4 Concluding Remarks

Identifying the molecular basis of phenotypic adaptation is a major challenge in evolutionary biology. The insights from population genetics are paramount to understanding human evolution through adaptive changes. However, most remain to be discovered. An exhaustive detection of selected variants will only be possible with tests for positive selection and in particular beyond the hard sweep model. We have discussed in this chapter that other scenarios further than positive selection must be considered. This is particularly true for the genes from the immune system which demonstrates that balancing selection has been impacting genome variability. Moreover, the examples of recently discovered regulatory adaptations and their importance in human adaptive evolution strongly suggest that only considering variants located within protein-coding regions is outdated. As genome annotation is getting more precise every day we are able to discover more targets of natural selection in non-coding regions.

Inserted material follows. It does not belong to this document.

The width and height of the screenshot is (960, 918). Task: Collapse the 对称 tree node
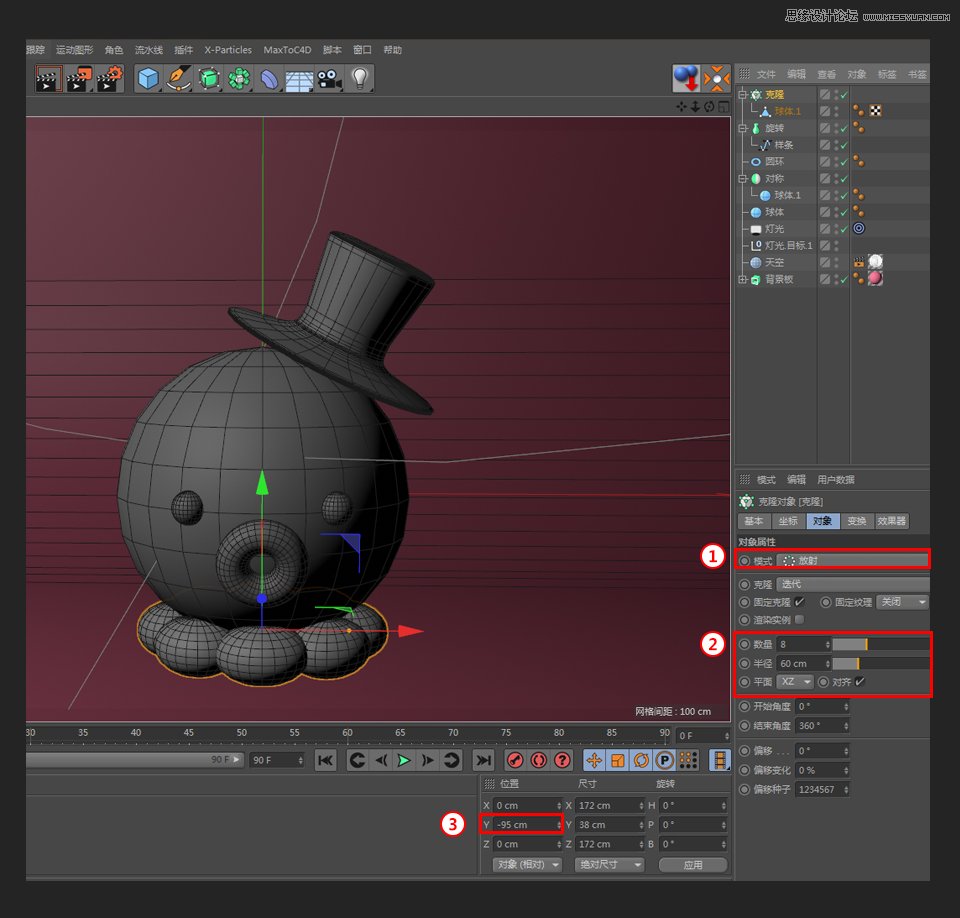(742, 179)
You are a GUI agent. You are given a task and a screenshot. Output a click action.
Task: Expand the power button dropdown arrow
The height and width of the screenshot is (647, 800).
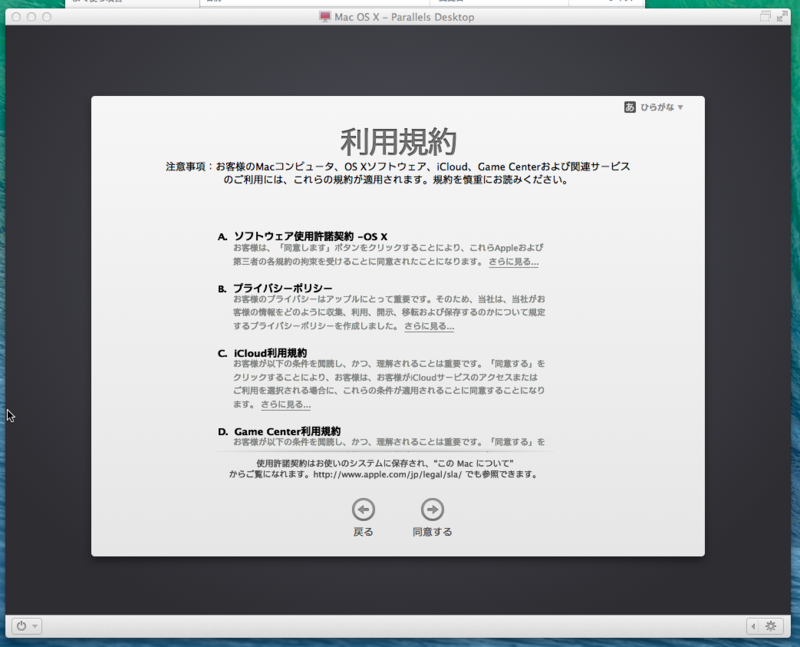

Moreover, while in this chapter we mostly focused on studies of point mutation (i.e., SNPs), other kinds of mutations segregate in the genome in large parts (i.e., structural variants) and have been overlooked by population geneticists.

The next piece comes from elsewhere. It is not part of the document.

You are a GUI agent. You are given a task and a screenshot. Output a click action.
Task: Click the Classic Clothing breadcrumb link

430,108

The identification of variants encoding phenotypic selective changes relies on the downstream implementation of accurate models of neutral evolution that account for the complex human demography which have affected the genetic variability within and between populations. Those models must also integrate genomic mechanisms influencing the molecular patterns across the genome (e.g., mutation, recombination, and gene conversion).

Furthermore, the recent advances in many biological areas with the advent of the omics (e.g., transcriptomics, metabolomics, epigenomics, proteomics, and genomics) promise future groundbreaking discoveries. Although the rate at which data is currently generated may seem overwhelming, it allows many layers of complexity to come together which reduces the gap between the genotype and the phenotype. Therefore, population genetics must now work within a multidisciplinary framework in order to achieve its final goal of understanding the fitness consequences of selective variants.